In In The News by Barbara Jacoby

Republished from a previous blog. This is my message to all on this day of gratitude. Happy Thanksgiving!

With my favorite holiday of the year just a few days away, I am already well into the planning mode to assure that all of my yearly traditions can be implemented with as much perfection as possible. After all, a day that is set aside to reflect on all the things for which we are grateful certainly deserves the very best that I can give to it. Then when we sit down to dinner and start to share all of the things for which we are most thankful, not only will I be sharing my list but also doing so in the context of all things that mean the most to me for this holiday. And this year will be no different but recently I started to think about those who may not look at things in the same way as I do, particularly in the breast cancer community.

I am not sure exactly when and how we develop gratitude and appreciation for our lives and those with whom we share it but I do realize we are not all alike in this arena. I do believe that it was something that I learned from my parents. I remember that even the year when I was diagnosed with breast cancer the first time, even though it was just 4 months before the holidays, I was still grateful that it had been found and removed and that I was fortunate enough to have great treatment. Even the following year after being diagnosed a second time and going through surgery and reconstruction, etc., I was so grateful for my life and being able to move forward with the treatments available to me.

I can’t speak for any person who finds herself/himself in this position during the holidays. I can only imagine that if I were in pain and sick from my treatments, I am sure that I would be very sad that I could not enjoy this time of the year as I have in the past but I could never presume to know what the reality of such a situation would be like. However, as I know more than a few people who have found themselves in this position at the holidays, I have done a bit of research and would like to share what I have found with you.

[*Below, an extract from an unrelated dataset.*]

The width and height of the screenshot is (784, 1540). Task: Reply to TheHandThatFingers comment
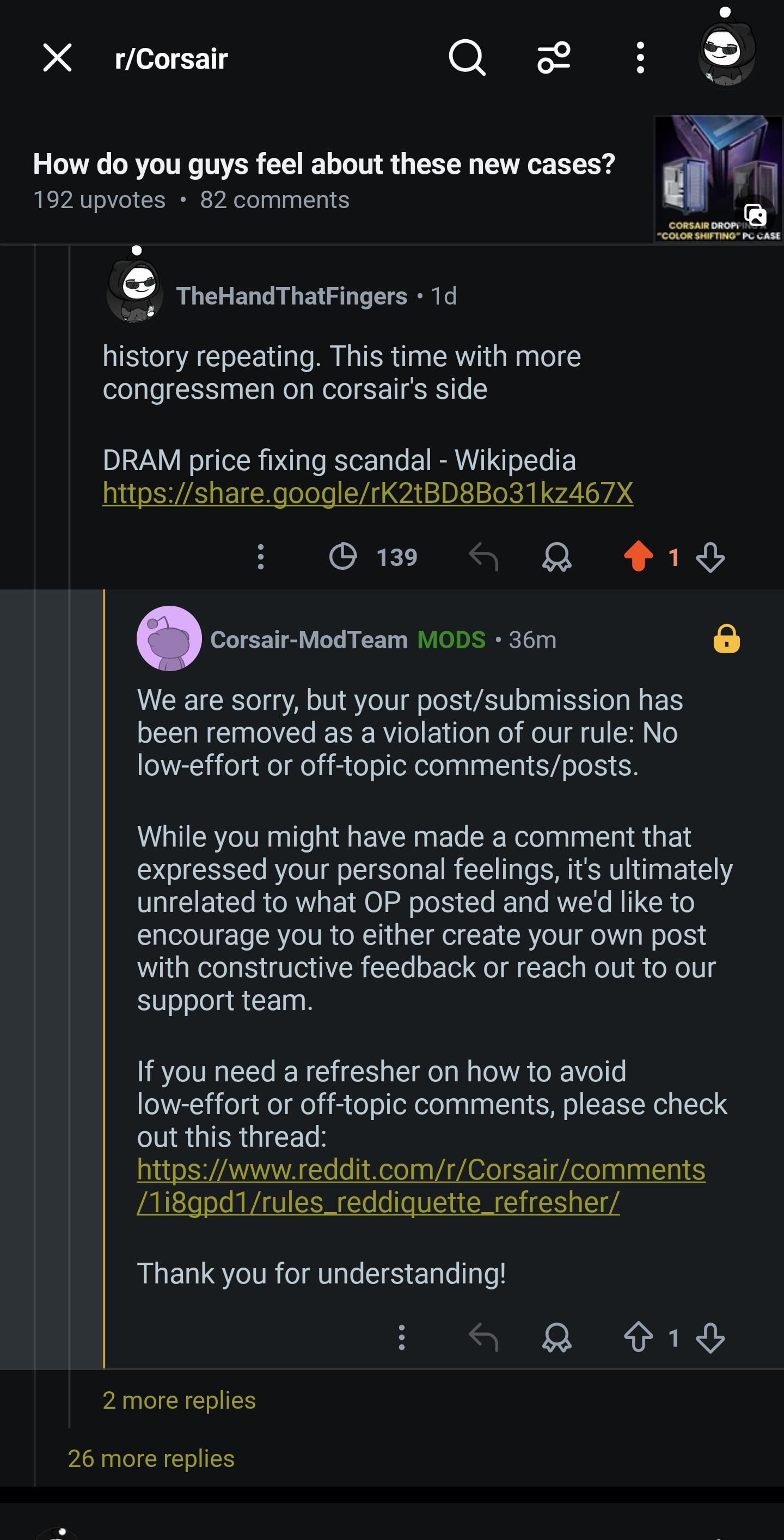pyautogui.click(x=483, y=557)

It seems that regardless of whether a person is a breast cancer survivor or not, if a person knows gratitude, she/he will always find things for which she/he is grateful regardless of the circumstances in which they find themselves. No matter the tough circumstances that one may be experiencing at the moment, they will do their best to make things nice for others and not focus on their own situation. Even if they can’t do all the things that they would like, they will do their very best and be so very happy that they have been allowed to share another holiday season with those who mean so very much to them. You will find them with a smile on their face as they share their feelings of hope and happiness for the future. They will focus on ways to plan and prepare for future good times with family and friends as soon as they are feeling better. And those plans don’t have to be big things like trips to exotic locations or major bucket list items but just heading out for a fun luncheon with friends; something that they haven’t been able to do for some time.

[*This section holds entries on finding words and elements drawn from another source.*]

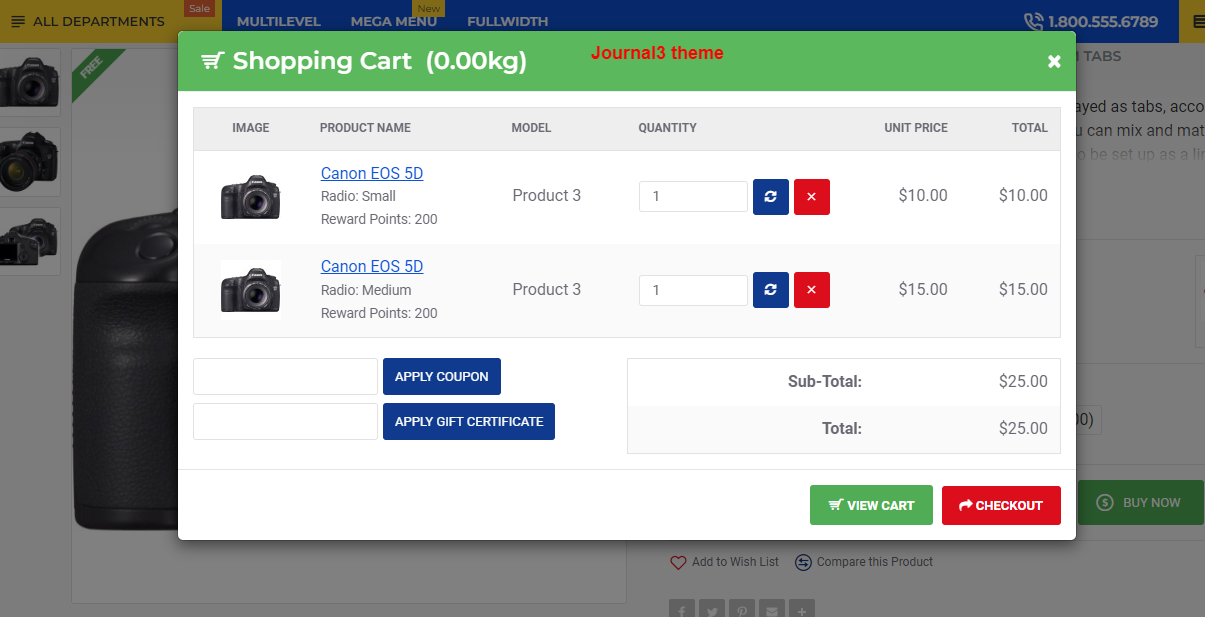Screen dimensions: 1205x617
Task: Click the VIEW CART button
Action: 870,505
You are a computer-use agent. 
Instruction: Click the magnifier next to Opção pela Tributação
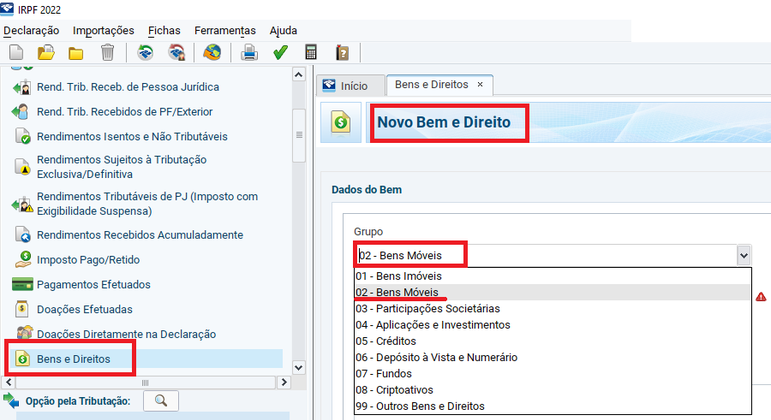pyautogui.click(x=161, y=401)
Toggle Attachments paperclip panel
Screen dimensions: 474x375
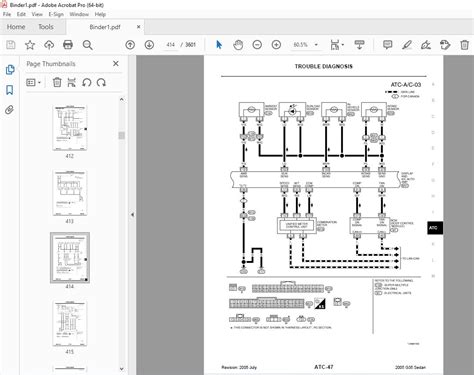10,110
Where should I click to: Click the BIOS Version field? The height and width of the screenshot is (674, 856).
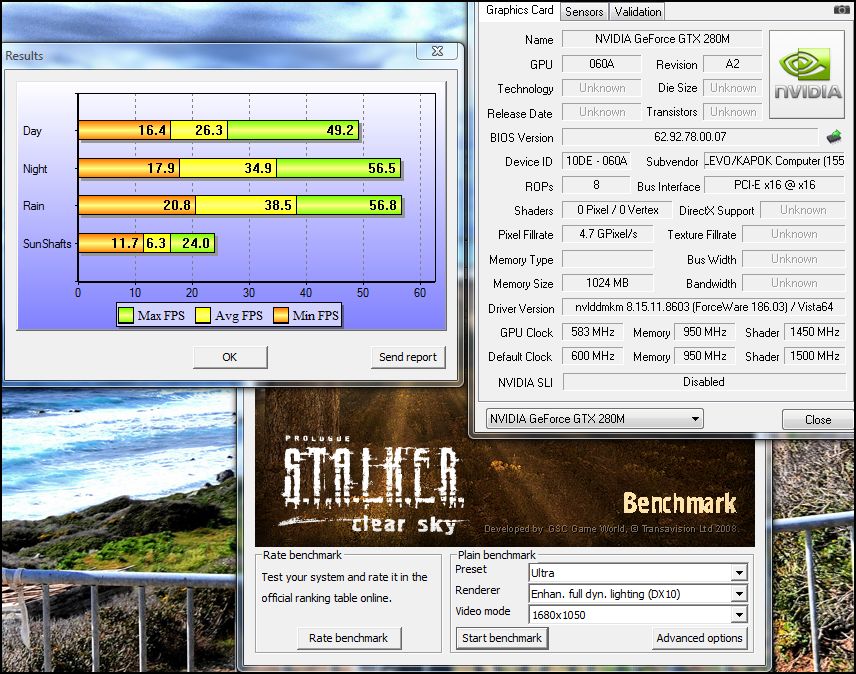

Yes, the human spirit is something that is immeasurable, even under the most difficult of circumstances. It allows for those who choose to appreciate the lives that they have to find ways to overcome the worst of times so that the best of times are so much more special. It allows for those who choose to muster the courage and heart to fight through the difficult things that have come their way to be able to stand proud in their accomplishments at the end of the day. It creates a meaningful life for the individual that serves as an example to others to know that if you wish, you can make your life count in ways that you could never have imagined.

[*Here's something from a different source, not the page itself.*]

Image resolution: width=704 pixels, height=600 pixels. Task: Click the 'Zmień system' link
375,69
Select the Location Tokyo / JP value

So, this Thanksgiving, I have an addition to my list of things for which I am most grateful and that is the most extraordinary men and women that I have met during this past year who are dealing with breast cancer under some most difficult circumstances. Whether it is those who seem to be losing their battle to advanced breast cancer or the woman who faced breast cancer surgery and treatment as a homeless person or the one who has been living with breast cancer for more than four decades starting in her teens or those who have given everything possible to help others who are facing breast cancer at any stage, I am grateful. Even in the midst of what you have had to deal with on a personal basis, each one of you has help others in ways that you can’t imagine to know that they are not alone and that there is always hope for the future. And I promise you that I am not the only one who will be including you on my list of those for whom I am grateful this year. You have inspired all of us and given us hope and for that we all will be forever grateful.